この記事では、研究で効果が示されている「記憶力を上げる方法10選」をわかりやすく解説します。
勉強や仕事のパフォーマンスを高めたい方は、ぜひ参考にしてください。
記憶力を上げる方法10選|脳科学が証明した習慣
① 有酸素運動(ウォーキング・ジョギング)

有酸素運動を行うと脳の血流が増え、脳に酸素や栄養が届きやすくなります。
さらに運動によって「BDNF(脳由来神経栄養因子)」という物質が増えることが知られています。
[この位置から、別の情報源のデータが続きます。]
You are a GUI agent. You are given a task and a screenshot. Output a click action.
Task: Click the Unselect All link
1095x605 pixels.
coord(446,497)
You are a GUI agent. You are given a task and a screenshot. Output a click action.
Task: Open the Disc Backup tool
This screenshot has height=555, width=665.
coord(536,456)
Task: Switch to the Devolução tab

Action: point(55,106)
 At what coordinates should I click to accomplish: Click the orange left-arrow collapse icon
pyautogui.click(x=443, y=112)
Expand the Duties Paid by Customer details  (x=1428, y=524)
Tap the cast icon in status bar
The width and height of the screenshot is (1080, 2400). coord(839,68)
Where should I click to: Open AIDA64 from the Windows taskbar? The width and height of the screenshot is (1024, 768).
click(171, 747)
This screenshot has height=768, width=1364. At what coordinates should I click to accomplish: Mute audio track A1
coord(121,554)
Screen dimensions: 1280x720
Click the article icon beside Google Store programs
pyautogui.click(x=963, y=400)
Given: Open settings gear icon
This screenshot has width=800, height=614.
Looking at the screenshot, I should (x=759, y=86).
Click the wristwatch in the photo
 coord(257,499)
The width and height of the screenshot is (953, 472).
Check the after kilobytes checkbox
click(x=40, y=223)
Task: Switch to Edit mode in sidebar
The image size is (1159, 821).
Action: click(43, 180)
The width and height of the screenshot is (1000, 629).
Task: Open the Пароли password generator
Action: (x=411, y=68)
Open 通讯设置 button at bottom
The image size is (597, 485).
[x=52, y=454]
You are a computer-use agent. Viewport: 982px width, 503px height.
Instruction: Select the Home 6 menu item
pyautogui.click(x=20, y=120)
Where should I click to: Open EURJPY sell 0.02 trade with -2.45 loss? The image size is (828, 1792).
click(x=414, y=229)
BDNFは神経細胞の成長やシナプスの強化に関係しており、学習能力や記憶形成をサポートする重要な物質です。
ウォーキングなどの有酸素運動を続けることで、記憶に関係する海馬の機能が改善するとされています。
有酸素運動のポイント
- 週 150分以上 の有酸素運動
- 20〜30分のウォーキングやジョギング
- 少し息が弾む程度の強度
- 勉強前に軽く運動するのもおすすめ
脳の働きを高めたいなら、まずは体を動かす習慣をつくることが重要です。
② 筋力トレーニング

筋力トレーニングによって脳の血流が増え、神経成長因子やホルモンの分泌が促されるとされています。
また、筋トレはストレスを軽減し、気分を安定させる効果もあるため、
- 集中力の向上
- 認知機能の向上
にもつながります。
定期的な筋力トレーニングが記憶力や実行機能の改善と関連するとされています。
筋トレ① スクワット

- 足を肩幅程度に開いて立つ
- 背筋を伸ばし、椅子に座るように腰を下ろす
- 膝がつま先より前に出すぎないようにする
- 太ももが床と平行に近づくまで下げる
- 10〜15回 × 2〜3セット行う
下半身の大きな筋肉を鍛えるスクワットは、血流を高めて脳を活性化する基本の筋トレです。
筋トレ② 腕立て伏せ

- 手を肩幅より少し広く床につく
- 体を一直線に保つ
- きつい場合は膝を床につけて行う
- 胸が床に近づくまでゆっくり下げる
- 10〜12回 × 2〜3セット行う
腕立て伏せは上半身を鍛えるだけでなく、全身の血流を促す運動としても効果的です。
筋トレ③ ヒップリフト

- 仰向けに寝て膝を立てる
- 足は腰幅程度に開く
- お尻を締めながら腰を持ち上げる
- 肩から膝まで一直線になる位置まで上げる
- 10〜15回 × 2〜3セット行う
ヒップリフトは腰やお尻の筋肉を鍛えながら血流を促進し、体と脳の活性化につながります。
③ 学習後の軽い運動

勉強した直後に軽い運動を行うと、記憶の定着を助けるとされています。
これは、運動によって脳の血流が増えるだけでなく、BDNFなどの神経成長因子の分泌が促されるためと考えられています。そのため、勉強後に軽く体を動かすことは、記憶効率を高める習慣の一つとされています。
軽い運動① 体側のストレッチ

- 床にあぐらまたは脚を軽く開いて座る
- 片手を斜め上にまっすぐ伸ばす
- 伸ばした手の方向へゆっくり体を倒す
- 体側(脇腹)が伸びるのを感じながら10〜15秒キープ
- 左右2〜3回ずつ行う
体側ストレッチは長時間の勉強で固まりやすい体をほぐし、血流を促すリフレッシュ運動になります。
軽い運動② キャット&カウ

- 四つん這いになり、手は肩の下・膝は腰の下に置く
- 息を吐きながら背中を丸める(キャット)
- 息を吸いながら胸を開き背中を反らす(カウ)
- 呼吸に合わせてゆっくり10回ほど繰り返す
- 首や肩の力は抜いて行う
キャット&カウは背骨の動きを改善し、長時間の勉強で固まった体と脳をリフレッシュさせるストレッチです。
軽い運動③ 肩のストレッチ

- 四つん這いになり、手は肩の下・膝は腰の下に置く
- 息を吐きながら背中を丸める(キャット)
- 息を吸いながら胸を開き背中を反らす(カウ)
- 呼吸に合わせてゆっくり10回ほど繰り返す
キャット&カウは背骨の動きを改善し、長時間の勉強で固まった体と脳をリフレッシュさせるストレッチです。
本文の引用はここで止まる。